#### [Texte proposé]
Photo : Arrivée de pêche à Dubaï (archives – Thomas Vignault).

Dans sa dernière lettre mensuelle, Didier Dérand, président de l’association VAGUES et représentant du Collectif “Requins en Danger à la Réunion” nous tient informés des derniers chiffres sur la politique de «pêche aveugle », pour reprendre ses termes, des requins à La Réunion.

D’après la synthèse de pêche de juillet publiée par le Centre Sécurité Requin (CSR), on notera en particulier :

  • Encore 5 requins tigres, tous juvéniles, tués inutilement (les requins tigres ont été responsables d’un seul accident depuis février 2011, soit en 13 ans et demi).
  • Une raie guitare à taches blanches et un requin marteau halicorne capturés et « relâchés vivants » (en danger critique d’extinction).
  • On en est à 743 requins ciblés tués au 31 juillet 2024 (185 bouledogues et 558 tigres).
  • Un total de 194 590 heures de pêche cumulées depuis le 29 mars 2018 (146 700 + 47 890), dont près de 82 000 (42 % aux dires du préfet) dans la Réserve marine.

#### [Série d'exercices]
A. D'après le texte sur la pêche des requins à La Réunion, pourquoi les cinq requins tigres sont-ils présentés comme tués « inutilement » ? Répondez en une à trois phrases.
B. Reprenez la rédaction du texte sur la pêche des requins à La Réunion juste après sa dernière phrase.
Les entrées n'ont aucun rapport avec le texte sur la pêche des requins à La Réunion.

#### [Jeu de données]
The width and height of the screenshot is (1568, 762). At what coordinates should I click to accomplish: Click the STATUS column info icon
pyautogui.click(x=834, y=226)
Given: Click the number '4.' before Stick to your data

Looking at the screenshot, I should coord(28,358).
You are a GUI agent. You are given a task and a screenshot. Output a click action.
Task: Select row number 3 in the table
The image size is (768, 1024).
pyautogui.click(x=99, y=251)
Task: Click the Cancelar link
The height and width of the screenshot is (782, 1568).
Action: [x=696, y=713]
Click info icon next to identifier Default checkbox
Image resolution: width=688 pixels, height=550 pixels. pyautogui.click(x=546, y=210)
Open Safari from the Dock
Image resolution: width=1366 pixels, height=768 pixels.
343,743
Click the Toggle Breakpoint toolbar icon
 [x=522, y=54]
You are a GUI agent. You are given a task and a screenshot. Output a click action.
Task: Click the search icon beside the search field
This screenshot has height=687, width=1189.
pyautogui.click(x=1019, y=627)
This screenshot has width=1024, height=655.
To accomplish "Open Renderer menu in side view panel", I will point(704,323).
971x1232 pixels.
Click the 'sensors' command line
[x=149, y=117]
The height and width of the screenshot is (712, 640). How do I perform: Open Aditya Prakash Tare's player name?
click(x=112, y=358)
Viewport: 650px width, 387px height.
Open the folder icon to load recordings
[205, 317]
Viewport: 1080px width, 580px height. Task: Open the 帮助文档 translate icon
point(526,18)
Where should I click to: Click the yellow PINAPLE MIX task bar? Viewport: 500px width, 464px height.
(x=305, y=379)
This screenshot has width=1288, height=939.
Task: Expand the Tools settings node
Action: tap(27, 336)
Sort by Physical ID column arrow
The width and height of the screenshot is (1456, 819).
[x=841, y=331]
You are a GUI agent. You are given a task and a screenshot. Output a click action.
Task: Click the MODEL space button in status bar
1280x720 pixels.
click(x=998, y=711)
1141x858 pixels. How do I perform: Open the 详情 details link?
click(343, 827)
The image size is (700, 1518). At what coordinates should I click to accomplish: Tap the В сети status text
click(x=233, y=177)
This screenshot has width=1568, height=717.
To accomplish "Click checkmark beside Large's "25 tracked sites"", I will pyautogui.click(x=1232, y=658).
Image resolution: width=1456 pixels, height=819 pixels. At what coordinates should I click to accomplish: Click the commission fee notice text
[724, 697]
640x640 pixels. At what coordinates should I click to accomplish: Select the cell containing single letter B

#### [Réponses par exercice]
A. Ils sont présentés comme tués inutilement parce que les requins tigres n'ont été responsables que d'un seul accident depuis février 2011, soit en treize ans et demi.

B.
Le CSR se targue du fait que « La grande raie guitare capturée sur Saint-Leu avait déjà une marque acoustique. C’est la 3ème fois que cet animal est capturé sur Saint-Leu depuis fin mars 2024 ». Nous n’y voyons pas forcément un motif de réjouissance. La mortalité cumulative résultant de multiples événements de capture et relâcher [C&R : “catch and release”] a été mise en évidence il y a 20 ans déjà par Bartholomew & Bohnsack :

« Ce risque est un facteur particulièrement important pour les espèces à longue durée de vie et les populations soumises à une pression de pêche intense (Musick, 1999). Notre modèle de mortalité cumulative (figure 10) montre que la mortalité totale augmente rapidement en réponse à des lâchers répétés en fonction de la probabilité de mortalité par événement. Par exemple, un mérou rouge ayant une probabilité de mortalité de 12 % par relâchement a une probabilité cumulée de 72 % de mourir après 10 événements. Lorsque les taux de rencontre avec la pêche à la ligne sont élevés, la mortalité des poissons relâchés pourrait approcher la certitude, en particulier pour les espèces dont la durée de vie s’étend sur des décennies (Plan Development Team, 1990 ; Coleman et al., 1999). La preuve que les événements de C&R multiples sont courants dans certaines pêcheries provient d’études de marquage qui rapportent des taux de recapture élevés et des intervalles de recapture courts. [….] » (page 42)

Il apparaît que ce dispositif, efficace quoique très coûteux dans son fonctionnement, souffrirait de graves problèmes de sécurité, conséquence de la politique de ses responsables visant à « maximiser le nombre de déploiements afin de maintenir leur niveau de subventions, la sécurité des salariés passant au second plan ».

Nous attendons toujours – quoique sans grand espoir – une réponse du préfet de la Réunion.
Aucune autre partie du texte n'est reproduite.